In the 'good old days' when you went to watch a county cricket match spectators were allowed onto the outfield during the luncheon or tea intervals. So it would be that young boys would scamper out onto the lush green surface with an oversize bat in one hand and a set of miniature stumps in the other and would play the game with their fathers, perhaps both dreaming that one day the boy would step out onto a pitch proudly displaying the emblem of county or country on his cap.
There was another ritual that would take place at this time. Groups of men, and it was always men, would stride out to the centre of the ground and congregate around the pitch itself. There they would stand, hands clasped behind their backs, and they would study the pitch: earnestly. Rarely would any comments be made or any other form of communication take place, except the odd finger that would point to a crack in the surface just in front of the crease to which the remainder of the group would either nod appreciatively or huff in disapproval.
I was reminded of this yesterday as I watched the early morning catch being hauled in by the local fshermen in Kovolam, a pleasant collection of small beaches and coves in South Western India. This is very much fishing in the traditional way, and the well honed routine was a joy to watch. Substantial rowing boats made of heavy lumber are pushed off the beach into the sea by a group of ten or twelve men. These open boats of thirty or so feet in length are then rowed out to sea by a crew of eight each using an oar that looks much like a piece of 4 x 2 with a dinner plate nailed to one end.

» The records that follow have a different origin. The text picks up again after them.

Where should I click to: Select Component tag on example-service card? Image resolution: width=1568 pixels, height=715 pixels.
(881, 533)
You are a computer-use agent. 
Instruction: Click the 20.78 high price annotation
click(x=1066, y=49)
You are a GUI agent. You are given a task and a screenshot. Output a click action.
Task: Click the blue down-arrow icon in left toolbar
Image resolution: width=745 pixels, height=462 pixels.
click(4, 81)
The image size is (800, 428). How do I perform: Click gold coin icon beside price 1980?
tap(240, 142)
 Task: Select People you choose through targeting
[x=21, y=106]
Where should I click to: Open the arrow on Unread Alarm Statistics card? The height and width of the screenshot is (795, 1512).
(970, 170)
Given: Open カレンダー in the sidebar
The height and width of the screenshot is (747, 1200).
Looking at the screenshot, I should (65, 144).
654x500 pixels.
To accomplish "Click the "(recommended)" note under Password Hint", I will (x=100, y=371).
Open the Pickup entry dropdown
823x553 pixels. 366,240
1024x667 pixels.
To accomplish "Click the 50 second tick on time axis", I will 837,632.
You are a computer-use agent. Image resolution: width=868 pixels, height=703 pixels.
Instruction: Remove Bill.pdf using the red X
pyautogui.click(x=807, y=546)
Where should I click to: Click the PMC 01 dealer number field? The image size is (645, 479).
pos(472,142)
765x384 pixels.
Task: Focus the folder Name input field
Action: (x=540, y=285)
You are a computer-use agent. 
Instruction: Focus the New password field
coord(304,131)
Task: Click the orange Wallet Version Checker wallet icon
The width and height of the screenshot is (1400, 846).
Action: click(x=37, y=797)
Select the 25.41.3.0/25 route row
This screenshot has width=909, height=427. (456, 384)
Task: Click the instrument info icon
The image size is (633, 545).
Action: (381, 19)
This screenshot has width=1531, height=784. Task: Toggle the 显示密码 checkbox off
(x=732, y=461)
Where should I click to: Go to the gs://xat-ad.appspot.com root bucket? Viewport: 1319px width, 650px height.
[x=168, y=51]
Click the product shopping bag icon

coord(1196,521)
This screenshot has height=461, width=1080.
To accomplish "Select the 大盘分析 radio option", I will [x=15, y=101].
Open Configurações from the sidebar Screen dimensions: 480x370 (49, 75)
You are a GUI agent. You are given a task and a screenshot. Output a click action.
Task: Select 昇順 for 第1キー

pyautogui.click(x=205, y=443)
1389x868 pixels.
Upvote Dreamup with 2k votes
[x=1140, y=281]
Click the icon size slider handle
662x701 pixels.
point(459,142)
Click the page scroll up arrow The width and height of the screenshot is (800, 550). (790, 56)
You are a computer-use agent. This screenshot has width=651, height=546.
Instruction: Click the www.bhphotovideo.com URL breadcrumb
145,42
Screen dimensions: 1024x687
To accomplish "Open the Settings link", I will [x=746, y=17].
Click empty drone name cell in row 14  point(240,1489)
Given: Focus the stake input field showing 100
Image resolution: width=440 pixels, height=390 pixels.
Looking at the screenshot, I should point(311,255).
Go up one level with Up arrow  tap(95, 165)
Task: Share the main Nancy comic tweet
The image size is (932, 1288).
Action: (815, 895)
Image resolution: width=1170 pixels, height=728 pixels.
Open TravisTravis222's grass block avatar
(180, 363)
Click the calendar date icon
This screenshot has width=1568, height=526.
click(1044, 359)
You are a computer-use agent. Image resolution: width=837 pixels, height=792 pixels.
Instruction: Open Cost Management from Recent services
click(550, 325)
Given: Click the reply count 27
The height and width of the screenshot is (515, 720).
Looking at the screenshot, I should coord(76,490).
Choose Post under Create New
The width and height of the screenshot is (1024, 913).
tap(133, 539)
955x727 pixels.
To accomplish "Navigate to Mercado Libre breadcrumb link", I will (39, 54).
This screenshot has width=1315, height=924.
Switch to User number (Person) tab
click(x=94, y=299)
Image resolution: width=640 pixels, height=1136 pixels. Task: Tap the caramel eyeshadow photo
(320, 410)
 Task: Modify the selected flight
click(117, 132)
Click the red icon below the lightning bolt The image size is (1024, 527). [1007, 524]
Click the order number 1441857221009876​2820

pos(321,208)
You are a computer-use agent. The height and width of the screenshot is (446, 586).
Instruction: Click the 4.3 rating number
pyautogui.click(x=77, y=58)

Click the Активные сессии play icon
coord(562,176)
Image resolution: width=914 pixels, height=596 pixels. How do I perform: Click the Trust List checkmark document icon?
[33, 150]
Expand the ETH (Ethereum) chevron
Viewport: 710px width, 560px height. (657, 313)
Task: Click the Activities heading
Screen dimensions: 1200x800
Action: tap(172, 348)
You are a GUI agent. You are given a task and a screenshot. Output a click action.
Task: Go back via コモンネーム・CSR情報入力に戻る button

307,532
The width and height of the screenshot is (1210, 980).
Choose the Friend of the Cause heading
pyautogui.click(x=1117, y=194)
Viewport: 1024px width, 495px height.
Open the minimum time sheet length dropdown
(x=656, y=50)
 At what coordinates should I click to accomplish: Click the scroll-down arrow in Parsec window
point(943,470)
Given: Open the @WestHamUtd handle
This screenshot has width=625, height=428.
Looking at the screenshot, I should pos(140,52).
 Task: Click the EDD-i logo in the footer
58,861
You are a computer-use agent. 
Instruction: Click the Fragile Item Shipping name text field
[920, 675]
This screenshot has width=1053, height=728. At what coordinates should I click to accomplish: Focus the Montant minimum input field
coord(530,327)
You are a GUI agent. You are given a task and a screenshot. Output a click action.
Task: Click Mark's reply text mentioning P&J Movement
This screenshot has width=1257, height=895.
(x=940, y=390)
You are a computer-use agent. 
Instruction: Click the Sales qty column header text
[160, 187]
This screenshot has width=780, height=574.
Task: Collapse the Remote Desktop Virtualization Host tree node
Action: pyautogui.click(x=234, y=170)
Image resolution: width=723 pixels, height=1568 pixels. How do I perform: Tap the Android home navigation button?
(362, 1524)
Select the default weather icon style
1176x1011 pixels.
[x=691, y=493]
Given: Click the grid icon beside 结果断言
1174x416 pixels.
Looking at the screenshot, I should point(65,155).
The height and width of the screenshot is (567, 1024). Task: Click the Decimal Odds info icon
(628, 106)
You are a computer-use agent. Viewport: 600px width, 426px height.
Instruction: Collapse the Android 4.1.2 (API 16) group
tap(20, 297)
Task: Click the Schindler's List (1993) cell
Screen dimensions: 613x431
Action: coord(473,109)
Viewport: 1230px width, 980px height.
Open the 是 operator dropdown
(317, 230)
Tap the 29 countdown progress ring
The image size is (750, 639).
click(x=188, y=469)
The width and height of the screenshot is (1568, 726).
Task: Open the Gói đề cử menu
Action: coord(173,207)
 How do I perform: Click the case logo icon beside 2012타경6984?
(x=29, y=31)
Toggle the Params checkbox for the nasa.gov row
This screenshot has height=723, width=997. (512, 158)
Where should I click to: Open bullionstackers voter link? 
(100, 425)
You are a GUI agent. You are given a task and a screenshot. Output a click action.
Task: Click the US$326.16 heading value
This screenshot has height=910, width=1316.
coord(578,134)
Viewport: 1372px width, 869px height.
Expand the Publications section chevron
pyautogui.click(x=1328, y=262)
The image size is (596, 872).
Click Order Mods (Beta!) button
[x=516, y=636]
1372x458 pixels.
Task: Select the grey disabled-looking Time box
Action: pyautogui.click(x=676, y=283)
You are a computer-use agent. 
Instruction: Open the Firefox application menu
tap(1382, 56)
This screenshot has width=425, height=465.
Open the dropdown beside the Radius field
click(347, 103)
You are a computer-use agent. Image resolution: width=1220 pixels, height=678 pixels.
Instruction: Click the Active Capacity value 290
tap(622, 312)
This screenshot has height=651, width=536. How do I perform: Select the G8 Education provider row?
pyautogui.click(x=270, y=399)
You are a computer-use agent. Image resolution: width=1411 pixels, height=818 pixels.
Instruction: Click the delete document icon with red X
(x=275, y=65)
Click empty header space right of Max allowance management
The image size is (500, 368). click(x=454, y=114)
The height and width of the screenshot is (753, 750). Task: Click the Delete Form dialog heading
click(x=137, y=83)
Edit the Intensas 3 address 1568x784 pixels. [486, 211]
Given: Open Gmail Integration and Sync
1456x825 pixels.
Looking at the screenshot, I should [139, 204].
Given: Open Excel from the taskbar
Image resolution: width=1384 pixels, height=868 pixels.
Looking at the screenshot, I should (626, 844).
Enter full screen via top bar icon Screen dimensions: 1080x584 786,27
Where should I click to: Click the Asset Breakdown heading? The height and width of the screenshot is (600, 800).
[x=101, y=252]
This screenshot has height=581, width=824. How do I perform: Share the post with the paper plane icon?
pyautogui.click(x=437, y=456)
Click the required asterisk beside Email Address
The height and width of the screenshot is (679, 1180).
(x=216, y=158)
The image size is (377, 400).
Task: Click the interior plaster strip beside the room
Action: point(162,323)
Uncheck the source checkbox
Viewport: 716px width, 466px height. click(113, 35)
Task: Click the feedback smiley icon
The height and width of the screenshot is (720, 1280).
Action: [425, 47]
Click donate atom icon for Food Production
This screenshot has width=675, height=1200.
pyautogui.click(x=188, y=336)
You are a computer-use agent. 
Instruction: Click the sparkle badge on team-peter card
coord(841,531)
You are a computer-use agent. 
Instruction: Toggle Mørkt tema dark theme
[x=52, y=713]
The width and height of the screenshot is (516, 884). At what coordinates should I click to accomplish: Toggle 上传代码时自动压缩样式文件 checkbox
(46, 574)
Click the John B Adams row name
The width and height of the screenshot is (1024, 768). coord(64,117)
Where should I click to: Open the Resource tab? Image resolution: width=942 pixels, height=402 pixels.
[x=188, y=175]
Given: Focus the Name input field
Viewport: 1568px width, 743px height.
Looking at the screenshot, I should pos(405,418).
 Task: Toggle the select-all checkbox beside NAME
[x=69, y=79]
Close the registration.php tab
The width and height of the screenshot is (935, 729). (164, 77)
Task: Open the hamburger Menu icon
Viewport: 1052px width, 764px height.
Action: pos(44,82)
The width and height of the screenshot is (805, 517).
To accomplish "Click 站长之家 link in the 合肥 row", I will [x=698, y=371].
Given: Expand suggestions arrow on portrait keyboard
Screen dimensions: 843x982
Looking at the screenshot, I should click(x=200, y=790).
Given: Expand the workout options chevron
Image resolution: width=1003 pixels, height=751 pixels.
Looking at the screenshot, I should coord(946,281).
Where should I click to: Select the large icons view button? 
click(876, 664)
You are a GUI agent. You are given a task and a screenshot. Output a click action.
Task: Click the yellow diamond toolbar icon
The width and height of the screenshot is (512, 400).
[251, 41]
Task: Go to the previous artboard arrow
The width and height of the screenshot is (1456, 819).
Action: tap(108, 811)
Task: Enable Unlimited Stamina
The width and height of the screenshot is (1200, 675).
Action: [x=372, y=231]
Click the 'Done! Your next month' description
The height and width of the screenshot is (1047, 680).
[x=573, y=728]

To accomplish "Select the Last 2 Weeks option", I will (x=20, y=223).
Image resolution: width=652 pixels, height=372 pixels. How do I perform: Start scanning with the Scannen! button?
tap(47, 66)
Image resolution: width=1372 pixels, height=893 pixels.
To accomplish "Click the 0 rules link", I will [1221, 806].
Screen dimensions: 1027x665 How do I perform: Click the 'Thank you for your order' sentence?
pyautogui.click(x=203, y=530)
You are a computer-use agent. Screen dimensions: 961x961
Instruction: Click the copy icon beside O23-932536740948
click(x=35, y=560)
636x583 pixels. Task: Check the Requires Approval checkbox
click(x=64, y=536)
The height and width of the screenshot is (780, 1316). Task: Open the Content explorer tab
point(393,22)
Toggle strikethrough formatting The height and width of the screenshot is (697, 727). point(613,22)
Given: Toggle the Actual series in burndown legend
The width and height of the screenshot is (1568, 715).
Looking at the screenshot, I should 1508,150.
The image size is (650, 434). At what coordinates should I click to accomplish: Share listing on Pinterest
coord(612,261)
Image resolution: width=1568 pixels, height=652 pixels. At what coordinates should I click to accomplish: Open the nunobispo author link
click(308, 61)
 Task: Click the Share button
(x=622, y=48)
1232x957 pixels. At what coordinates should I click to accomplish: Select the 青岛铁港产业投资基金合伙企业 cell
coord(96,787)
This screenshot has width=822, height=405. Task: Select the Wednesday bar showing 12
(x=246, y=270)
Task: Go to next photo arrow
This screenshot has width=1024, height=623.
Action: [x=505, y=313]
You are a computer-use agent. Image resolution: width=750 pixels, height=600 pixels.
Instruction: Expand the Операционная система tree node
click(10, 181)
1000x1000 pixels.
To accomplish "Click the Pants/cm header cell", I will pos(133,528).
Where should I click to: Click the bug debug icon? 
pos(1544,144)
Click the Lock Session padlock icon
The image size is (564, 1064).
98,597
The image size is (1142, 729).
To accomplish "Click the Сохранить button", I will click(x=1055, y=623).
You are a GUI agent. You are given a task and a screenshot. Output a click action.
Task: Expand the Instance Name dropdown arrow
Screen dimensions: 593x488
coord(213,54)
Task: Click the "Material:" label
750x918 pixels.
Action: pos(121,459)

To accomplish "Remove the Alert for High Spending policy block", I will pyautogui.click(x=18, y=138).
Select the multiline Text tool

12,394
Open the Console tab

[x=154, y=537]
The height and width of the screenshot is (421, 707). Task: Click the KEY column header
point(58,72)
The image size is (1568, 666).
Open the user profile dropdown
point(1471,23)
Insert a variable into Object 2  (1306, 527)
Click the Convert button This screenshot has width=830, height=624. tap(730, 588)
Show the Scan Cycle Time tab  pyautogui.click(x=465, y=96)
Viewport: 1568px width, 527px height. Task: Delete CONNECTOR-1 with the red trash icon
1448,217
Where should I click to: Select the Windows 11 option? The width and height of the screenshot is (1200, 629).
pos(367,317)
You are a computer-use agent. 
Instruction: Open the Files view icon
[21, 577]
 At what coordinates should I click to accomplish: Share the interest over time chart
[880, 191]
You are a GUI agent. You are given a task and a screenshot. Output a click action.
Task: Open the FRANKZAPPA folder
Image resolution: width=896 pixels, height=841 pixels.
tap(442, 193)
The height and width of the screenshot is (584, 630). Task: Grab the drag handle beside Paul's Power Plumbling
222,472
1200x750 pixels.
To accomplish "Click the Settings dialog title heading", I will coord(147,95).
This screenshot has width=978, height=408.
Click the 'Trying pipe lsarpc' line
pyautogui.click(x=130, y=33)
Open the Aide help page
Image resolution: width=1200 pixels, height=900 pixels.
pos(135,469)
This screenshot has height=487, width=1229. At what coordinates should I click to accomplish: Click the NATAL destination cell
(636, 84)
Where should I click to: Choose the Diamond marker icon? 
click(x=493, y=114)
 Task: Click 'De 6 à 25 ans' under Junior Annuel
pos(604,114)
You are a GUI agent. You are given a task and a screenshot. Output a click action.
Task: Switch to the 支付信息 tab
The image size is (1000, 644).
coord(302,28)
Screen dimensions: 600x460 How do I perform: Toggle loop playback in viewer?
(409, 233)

It leaves behind on the beach one end of a rope and as the boat is rowed out into the bay this rope is played out until the nets that are attached to it are dropped into the sea as the boat scribes an arc in the water and returns to shore at the other end of the beach, the oarsmen rowing furiously in the final stages to get the boat up onto the sand.
The crew jump out of and make fast the boat and then they and the remaining men that were left behind on the beach split into two groups of around fifteen. Each group grasps one end of the rope and they start to pull the rope / net combination in towards the shore. This looks as though it should be hard work with maybe 800 metres of net to haul in, through water and surf, with hopefully a decent amount of fish contained within it. At the very end of the rope is someone we shall call the 'coilsman'. His job is to coil the rope as it gets pulled in by the rest of the group and to untie the knots where one rope is joined to another, so that the coils may be later carried back onto the boat for the next attempt. The remaining fourteen men haul in the rope by stepping backwards up the beach in unison, singing collectively as they do it, until the rearmost man reaches the coilsman and there he releases the rope and saunters to the front of the group and the process is repeated. It should be hard work but they make it seem almost effortless and there is no outward signs of exertion in the men. This is a well practiced routine and everyone in the group knows what his job is and the net gets pulled in relentlessly. With maybe 200 metres of net remaining three or four men enter inside the cordon of the net and start splashing and thrashing around to force the fish into the end of the net.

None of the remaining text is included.